-- start RECORDS TO PROCESS --

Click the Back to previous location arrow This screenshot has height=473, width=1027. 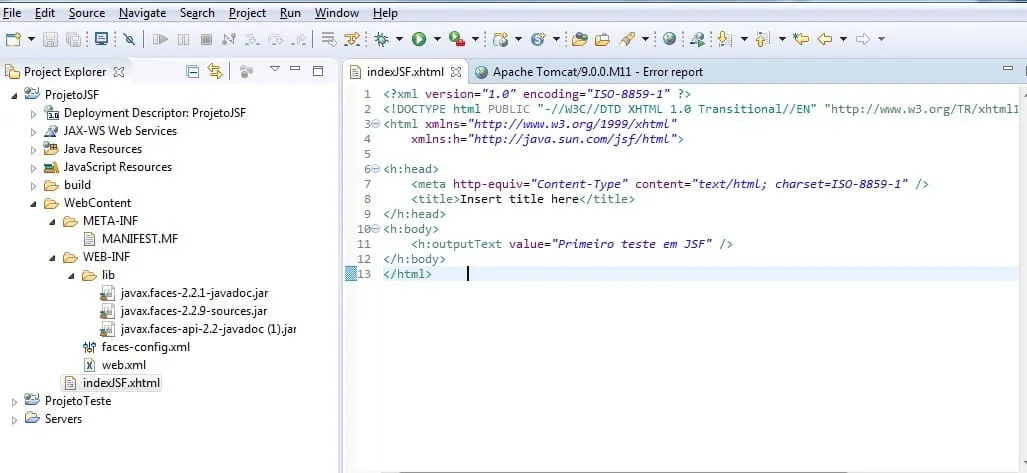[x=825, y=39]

-- end RECORDS TO PROCESS --
-- start RECORDS TO PROCESS --

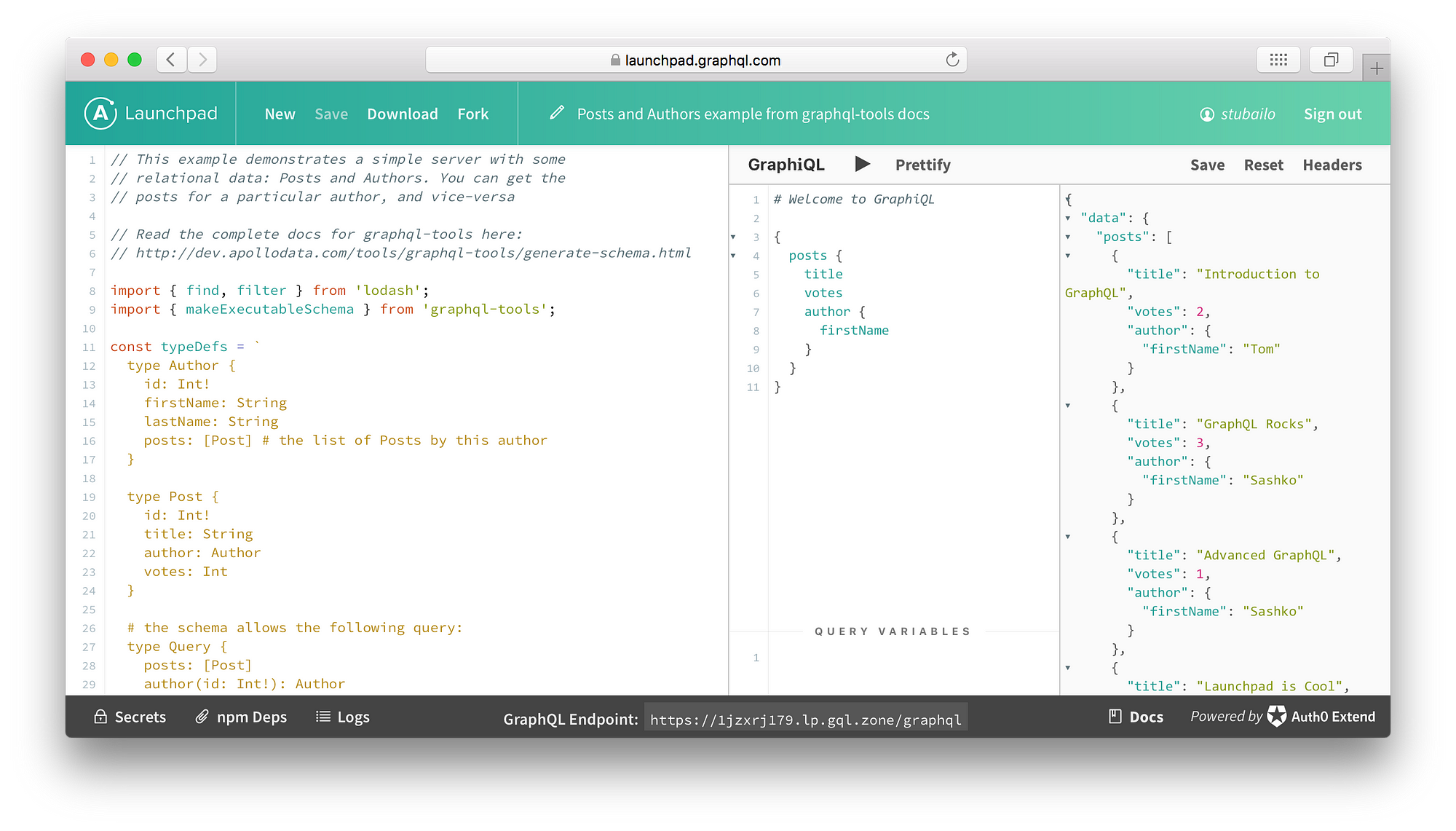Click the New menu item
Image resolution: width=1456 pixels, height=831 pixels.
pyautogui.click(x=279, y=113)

-- end RECORDS TO PROCESS --
-- start RECORDS TO PROCESS --

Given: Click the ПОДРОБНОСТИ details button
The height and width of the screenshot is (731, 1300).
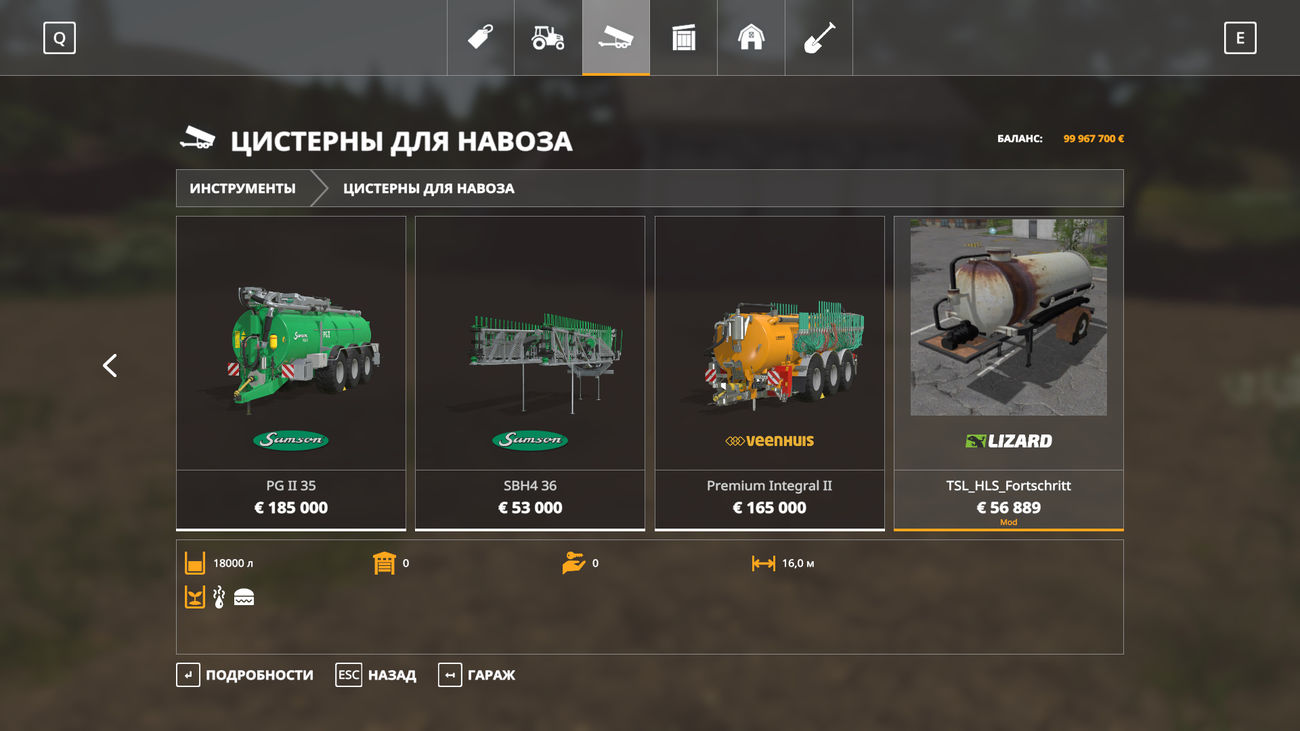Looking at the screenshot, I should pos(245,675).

-- end RECORDS TO PROCESS --

## SET PROBLEM
Write out the lines of the listing word for word, starting at the line containing "Given: Click the ПОДРОБНОСТИ details button" and ending at the line containing "Looking at the", both included. Leave out the pictures.

## OUTPUT
Given: Click the ПОДРОБНОСТИ details button
The height and width of the screenshot is (731, 1300).
Looking at the screenshot, I should pos(245,675).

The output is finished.